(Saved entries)
+ + +

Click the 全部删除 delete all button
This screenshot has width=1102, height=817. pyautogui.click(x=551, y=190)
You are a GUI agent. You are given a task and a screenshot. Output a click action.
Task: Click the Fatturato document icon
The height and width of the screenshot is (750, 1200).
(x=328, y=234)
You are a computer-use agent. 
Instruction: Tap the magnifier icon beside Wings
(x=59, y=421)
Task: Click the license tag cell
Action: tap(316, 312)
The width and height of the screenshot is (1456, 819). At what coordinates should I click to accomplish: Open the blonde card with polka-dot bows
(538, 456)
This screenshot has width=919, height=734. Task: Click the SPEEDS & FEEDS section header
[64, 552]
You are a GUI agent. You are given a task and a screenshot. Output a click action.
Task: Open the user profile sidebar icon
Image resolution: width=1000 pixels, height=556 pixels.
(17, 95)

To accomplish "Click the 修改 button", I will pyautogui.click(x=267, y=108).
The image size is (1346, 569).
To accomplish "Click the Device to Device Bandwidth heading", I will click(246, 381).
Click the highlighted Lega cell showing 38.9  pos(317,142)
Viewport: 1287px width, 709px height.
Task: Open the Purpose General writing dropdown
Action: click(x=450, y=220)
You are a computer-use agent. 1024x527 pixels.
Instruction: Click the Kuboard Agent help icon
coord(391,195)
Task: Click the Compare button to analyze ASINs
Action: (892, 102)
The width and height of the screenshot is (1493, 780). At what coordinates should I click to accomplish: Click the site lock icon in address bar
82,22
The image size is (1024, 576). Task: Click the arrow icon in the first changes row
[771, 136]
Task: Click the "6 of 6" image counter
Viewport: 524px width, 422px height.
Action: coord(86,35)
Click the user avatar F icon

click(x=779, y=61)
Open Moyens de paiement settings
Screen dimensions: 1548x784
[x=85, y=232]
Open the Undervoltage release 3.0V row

+ + +

▶ **Work order**
Could you reproduce exactly the lines of the entries above, from the one with "Image resolution: width=1000" through the one with "You are a computer-use agent. 1024x527", and nothing else?

▶ **Answer for this exercise**
Image resolution: width=1000 pixels, height=556 pixels.
(17, 95)

To accomplish "Click the 修改 button", I will pyautogui.click(x=267, y=108).
The image size is (1346, 569).
To accomplish "Click the Device to Device Bandwidth heading", I will click(246, 381).
Click the highlighted Lega cell showing 38.9  pos(317,142)
Viewport: 1287px width, 709px height.
Task: Open the Purpose General writing dropdown
Action: click(x=450, y=220)
You are a computer-use agent. 1024x527 pixels.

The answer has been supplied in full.